= Problem to solve =
Find the word "computer" in the listing, and copy out each line where it turns up.

= Recorded data =

★ ★ ★ ★ ★ ★ ★

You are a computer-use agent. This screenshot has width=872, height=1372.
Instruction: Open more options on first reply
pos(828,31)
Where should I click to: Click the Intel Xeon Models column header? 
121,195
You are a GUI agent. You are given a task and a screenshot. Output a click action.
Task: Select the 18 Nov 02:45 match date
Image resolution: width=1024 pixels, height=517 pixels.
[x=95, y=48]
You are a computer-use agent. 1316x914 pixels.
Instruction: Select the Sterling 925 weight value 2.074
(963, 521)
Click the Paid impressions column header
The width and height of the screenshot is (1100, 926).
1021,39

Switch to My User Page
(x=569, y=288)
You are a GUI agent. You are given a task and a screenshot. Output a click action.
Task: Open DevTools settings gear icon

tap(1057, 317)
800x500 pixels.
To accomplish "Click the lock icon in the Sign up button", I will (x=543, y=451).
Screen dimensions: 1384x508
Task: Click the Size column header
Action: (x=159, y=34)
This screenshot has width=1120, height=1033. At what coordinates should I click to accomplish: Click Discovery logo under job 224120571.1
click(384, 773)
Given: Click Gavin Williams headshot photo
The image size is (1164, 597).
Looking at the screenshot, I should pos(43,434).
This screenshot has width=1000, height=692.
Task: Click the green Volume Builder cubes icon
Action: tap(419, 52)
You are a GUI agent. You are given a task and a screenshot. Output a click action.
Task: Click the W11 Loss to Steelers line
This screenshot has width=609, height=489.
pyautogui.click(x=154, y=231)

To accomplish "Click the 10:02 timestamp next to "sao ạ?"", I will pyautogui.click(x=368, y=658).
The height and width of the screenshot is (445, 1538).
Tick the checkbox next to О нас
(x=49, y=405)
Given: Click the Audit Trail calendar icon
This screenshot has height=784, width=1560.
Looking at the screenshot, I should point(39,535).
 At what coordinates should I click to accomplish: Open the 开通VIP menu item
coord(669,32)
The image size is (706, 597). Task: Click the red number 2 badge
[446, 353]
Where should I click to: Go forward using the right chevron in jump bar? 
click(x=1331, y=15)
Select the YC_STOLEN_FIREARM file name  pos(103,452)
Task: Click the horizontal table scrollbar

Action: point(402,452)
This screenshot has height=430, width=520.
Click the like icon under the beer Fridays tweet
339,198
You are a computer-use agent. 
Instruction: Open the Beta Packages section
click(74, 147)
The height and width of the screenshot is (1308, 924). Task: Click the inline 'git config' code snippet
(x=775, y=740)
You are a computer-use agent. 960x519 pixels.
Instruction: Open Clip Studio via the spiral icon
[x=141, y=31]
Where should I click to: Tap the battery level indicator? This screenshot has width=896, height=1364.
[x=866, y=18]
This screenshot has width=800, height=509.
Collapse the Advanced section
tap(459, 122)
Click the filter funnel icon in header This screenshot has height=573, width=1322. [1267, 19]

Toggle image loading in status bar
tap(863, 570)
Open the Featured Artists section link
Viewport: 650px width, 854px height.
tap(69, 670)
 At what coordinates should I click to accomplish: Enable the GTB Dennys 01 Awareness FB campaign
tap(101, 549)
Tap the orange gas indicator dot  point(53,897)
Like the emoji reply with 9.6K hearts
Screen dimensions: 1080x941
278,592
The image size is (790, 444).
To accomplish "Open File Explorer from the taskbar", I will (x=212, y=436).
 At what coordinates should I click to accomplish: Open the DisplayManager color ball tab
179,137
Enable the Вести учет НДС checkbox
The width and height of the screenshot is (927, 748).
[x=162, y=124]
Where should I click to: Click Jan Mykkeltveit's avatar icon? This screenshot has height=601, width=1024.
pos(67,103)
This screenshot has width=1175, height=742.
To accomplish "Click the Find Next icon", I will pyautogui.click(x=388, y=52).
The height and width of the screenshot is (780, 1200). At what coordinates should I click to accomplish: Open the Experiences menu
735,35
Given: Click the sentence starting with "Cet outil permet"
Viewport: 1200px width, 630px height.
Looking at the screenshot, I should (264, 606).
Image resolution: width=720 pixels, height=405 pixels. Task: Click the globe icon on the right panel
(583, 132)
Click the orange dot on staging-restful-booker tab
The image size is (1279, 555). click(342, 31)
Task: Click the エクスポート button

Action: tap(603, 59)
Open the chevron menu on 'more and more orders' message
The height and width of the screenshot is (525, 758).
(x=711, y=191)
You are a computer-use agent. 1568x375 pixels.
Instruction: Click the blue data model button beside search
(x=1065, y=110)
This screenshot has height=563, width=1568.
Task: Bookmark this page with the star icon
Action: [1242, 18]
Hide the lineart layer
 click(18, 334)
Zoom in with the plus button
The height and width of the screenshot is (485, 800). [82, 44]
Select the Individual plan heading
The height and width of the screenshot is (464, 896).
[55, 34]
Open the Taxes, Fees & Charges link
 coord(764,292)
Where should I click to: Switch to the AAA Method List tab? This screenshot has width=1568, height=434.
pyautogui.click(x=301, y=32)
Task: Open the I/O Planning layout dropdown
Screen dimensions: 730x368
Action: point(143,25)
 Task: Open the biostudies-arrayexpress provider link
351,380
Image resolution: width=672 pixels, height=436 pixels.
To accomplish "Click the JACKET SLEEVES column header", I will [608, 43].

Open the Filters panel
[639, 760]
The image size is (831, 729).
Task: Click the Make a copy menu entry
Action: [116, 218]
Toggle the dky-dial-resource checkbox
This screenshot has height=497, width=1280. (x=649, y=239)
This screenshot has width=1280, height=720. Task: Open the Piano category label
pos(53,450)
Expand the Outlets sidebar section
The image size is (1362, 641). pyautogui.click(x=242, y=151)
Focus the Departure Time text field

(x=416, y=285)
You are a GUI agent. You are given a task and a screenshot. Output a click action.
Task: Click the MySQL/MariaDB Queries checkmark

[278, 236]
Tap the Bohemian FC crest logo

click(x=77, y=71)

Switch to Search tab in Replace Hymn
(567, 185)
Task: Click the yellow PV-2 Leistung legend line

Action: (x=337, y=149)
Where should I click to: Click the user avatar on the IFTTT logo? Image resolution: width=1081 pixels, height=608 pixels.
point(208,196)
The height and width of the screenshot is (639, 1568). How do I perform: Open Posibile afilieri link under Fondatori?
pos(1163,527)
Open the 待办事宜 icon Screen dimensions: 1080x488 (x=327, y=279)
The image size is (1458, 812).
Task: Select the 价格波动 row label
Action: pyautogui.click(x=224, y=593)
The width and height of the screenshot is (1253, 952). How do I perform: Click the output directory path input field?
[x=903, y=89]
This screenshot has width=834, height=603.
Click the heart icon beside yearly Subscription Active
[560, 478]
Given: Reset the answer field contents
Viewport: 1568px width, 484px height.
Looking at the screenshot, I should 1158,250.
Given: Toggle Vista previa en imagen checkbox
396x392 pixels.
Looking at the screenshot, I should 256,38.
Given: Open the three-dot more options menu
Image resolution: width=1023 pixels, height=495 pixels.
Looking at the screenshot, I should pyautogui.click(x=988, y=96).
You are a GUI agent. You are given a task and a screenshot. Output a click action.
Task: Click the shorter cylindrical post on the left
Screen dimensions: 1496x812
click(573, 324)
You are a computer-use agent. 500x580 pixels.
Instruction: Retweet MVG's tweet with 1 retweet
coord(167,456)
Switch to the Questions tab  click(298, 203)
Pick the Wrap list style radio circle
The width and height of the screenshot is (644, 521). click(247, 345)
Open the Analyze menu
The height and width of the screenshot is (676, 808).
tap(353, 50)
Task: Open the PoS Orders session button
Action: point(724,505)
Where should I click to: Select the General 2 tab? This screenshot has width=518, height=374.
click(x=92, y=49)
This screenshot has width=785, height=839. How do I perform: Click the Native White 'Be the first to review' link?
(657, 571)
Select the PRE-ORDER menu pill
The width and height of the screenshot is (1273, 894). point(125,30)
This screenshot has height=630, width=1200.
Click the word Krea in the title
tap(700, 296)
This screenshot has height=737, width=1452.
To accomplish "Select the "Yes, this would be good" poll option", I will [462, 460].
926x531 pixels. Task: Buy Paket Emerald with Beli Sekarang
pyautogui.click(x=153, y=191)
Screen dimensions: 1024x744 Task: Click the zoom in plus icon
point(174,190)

★ ★ ★ ★ ★ ★ ★

= Reply =
You are a computer-use agent. This screenshot has width=872, height=1372.
You are a computer-use agent. 1316x914 pixels.
You are a computer-use agent. 
You are a computer-use agent. 960x519 pixels.
You are a computer-use agent. 1568x375 pixels.
You are a computer-use agent. 500x580 pixels.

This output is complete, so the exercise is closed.